As mentioned earlier, the research object of this paper is large-scale UAV swarms in which each UAV can only communicate and interact locally with the adjacent ones when making decisions. In local topology and ignoring other factors, the computational complexity of the action and communication policies for processing (aggregating) a message is assumed to be a unit, denoted as $O\left(1\right)$, and the average cardinal number of the message set is denoted as $\left|c\right|$.

Then, in the decentralized execution, the computational complexity of the action and communication policies of each UAV is $O\left(\right|c\left|\right)$ according to Equations (16) and (15), respectively. In centralized training, the computational complexity of updating action policy is also $O\left(\right|c\left|\right)$ according to Equation (20), and that of the communication policy is $O\left(2\right|c{|}^2)$ since a message can influence the communication and action decisions at the next step of all adjacent UAVs according to Equation (22).

Therefore, similar to most MADRL algorithms adopting the CTDE framework, the training of the proposed algorithm requires more computational resources than execution, which is suitable for offline implementation. The offline training in this paper was deployed on the computer equipped with Intel (R) Xeon E5 CPU (Manufacturer: Intel Corporation, Santa Clara, CA, USA) and GTX Titan X GPU (Manufacturer: ASUS, Taiwan), the operating system was Ubuntu 16.04 LTS, and the algorithm was implemented by Pytorch. Then the learned policies can be performed online without retraining. The specific requirement of computational resources should comprehensively take the constraints, such as computing platform, neural network design and optimization, decision frequency and so on, into consideration.

Moreover, in the observation of a target, we only consider the simple numerical information, such as its location and speed, but not the real-time image, and the communication policy can also compress and encode the high-dimensional information to realize lightweight embedding interaction. These can further improve the feasibility of the algorithm in real-world scenarios.

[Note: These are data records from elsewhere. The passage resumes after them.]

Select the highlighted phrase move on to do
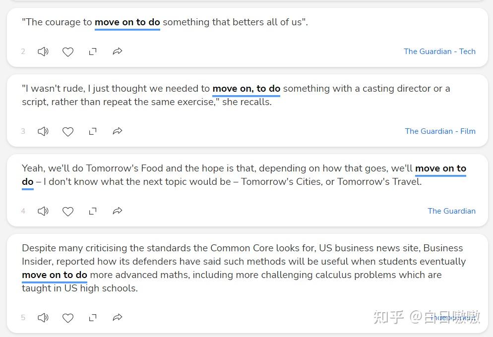Viewport: 493px width, 337px height. pos(127,22)
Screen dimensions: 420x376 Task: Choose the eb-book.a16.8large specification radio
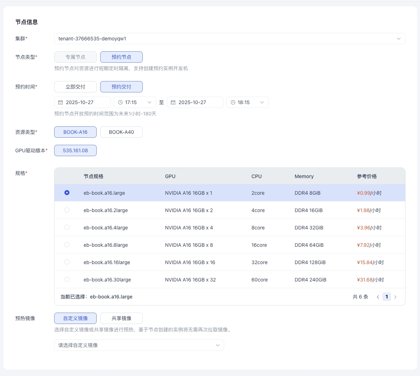pos(67,245)
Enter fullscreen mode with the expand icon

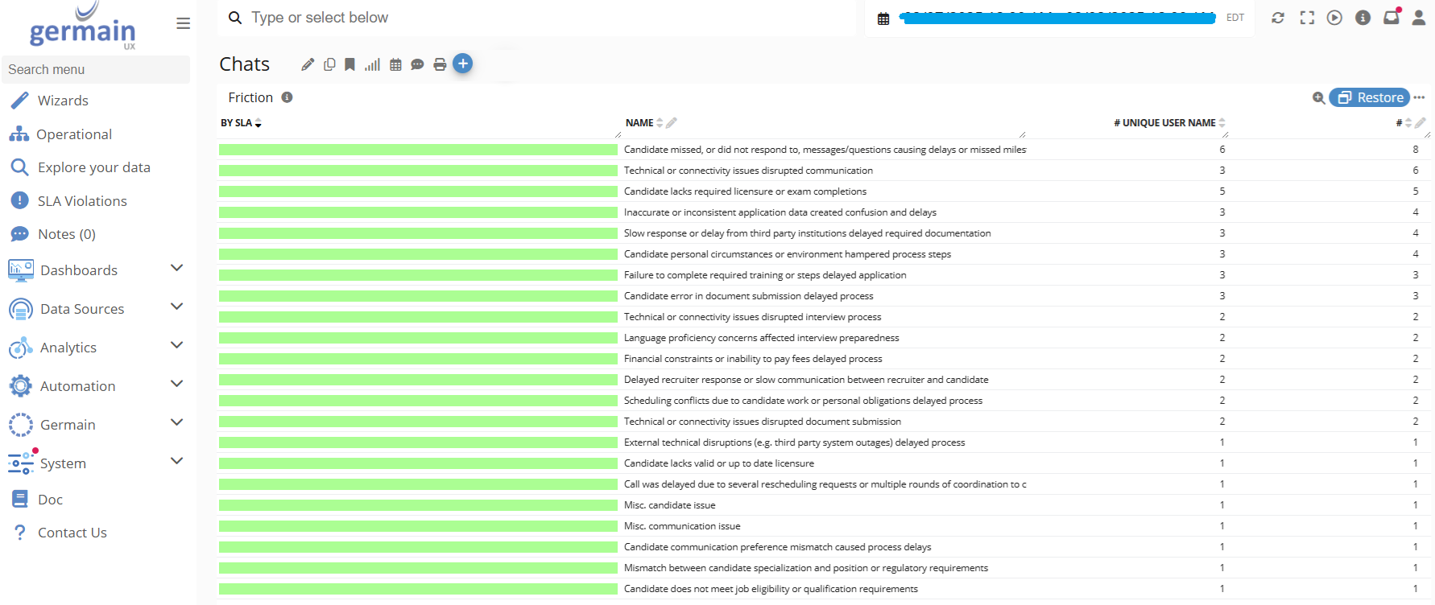[x=1307, y=18]
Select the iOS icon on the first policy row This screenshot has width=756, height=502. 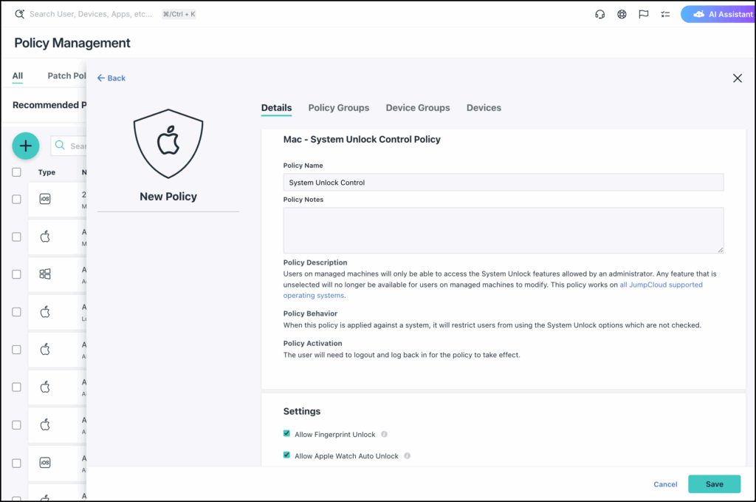pyautogui.click(x=44, y=198)
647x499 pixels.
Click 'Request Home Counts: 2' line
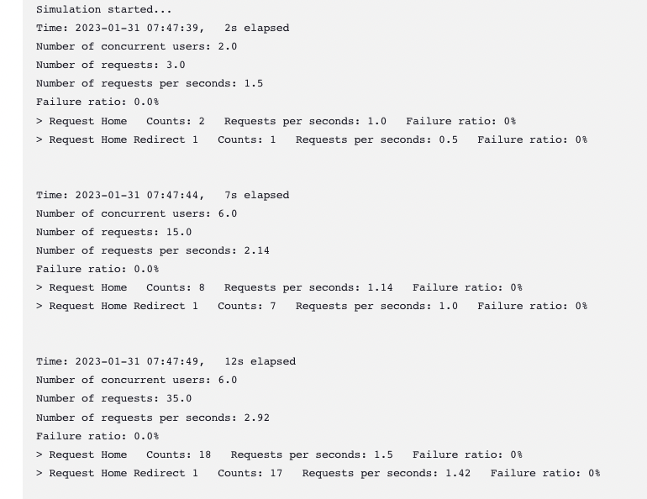point(276,121)
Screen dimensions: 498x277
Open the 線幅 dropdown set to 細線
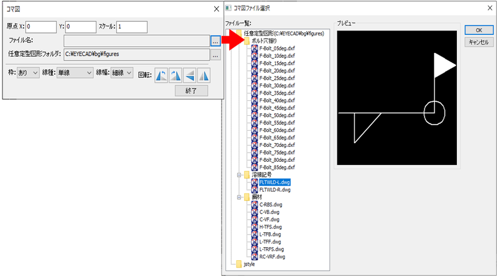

8. Conclusions and Future Works

Communication is an important medium for transferring information and realizing cooperation between UAVs. This paper adopts a data-driven approach to learn the cooperative communication and action policies of UAV swarms and improve their communication and MTT capabilities. Specifically: (1) The communication policy of a UAV is mapped from the input variables to the message sent out, so that the UAV can autonomously decide the content of the message according to its real-time status. (2) The neural networks based on the attention mechanism are designed to approximate the communication and action policies, where the attention mechanism can distinguish the importance of different messages and aggregate the variable number of messages into a fixed-length code to adapt to the dynamic changes of the local communication topology. (3) To maximize the cumulative reward of the adjacent UAVs, the gradient optimization process of the continuous communication policy is derived. (4) Based on the CTDE framework, a reinforcement learning algorithm is proposed to jointly learn the communication and action policies of UAV swarms. The numerical simulation verifies that the proposed algorithm can learn effective cooperative communication and action policies to conduct the cooperation of UAV swarms, thereby improving their MTT ability, and the learned policies are robust to communication failures.

Although the communication policy in this paper can extract the message that is beneficial to cooperation, the physical meaning of the message cannot be explicitly parsed. Therefore, the interpretability of the message remains to be further explored. How to reasonably set the output dimension of the communication policy neural network, that is, the length of the message, also needs to be further solved. If the output dimension is too small, it may limit the communication capability of the UAV; otherwise, it may increase the difficulty of learning, which is not conducive to learning an effective communication policy. In addition, it is necessary to take more complex scenarios into consideration and establish more accurate models to investigate how the physical aspects of both the UAVs and targets would affect the MTT performance.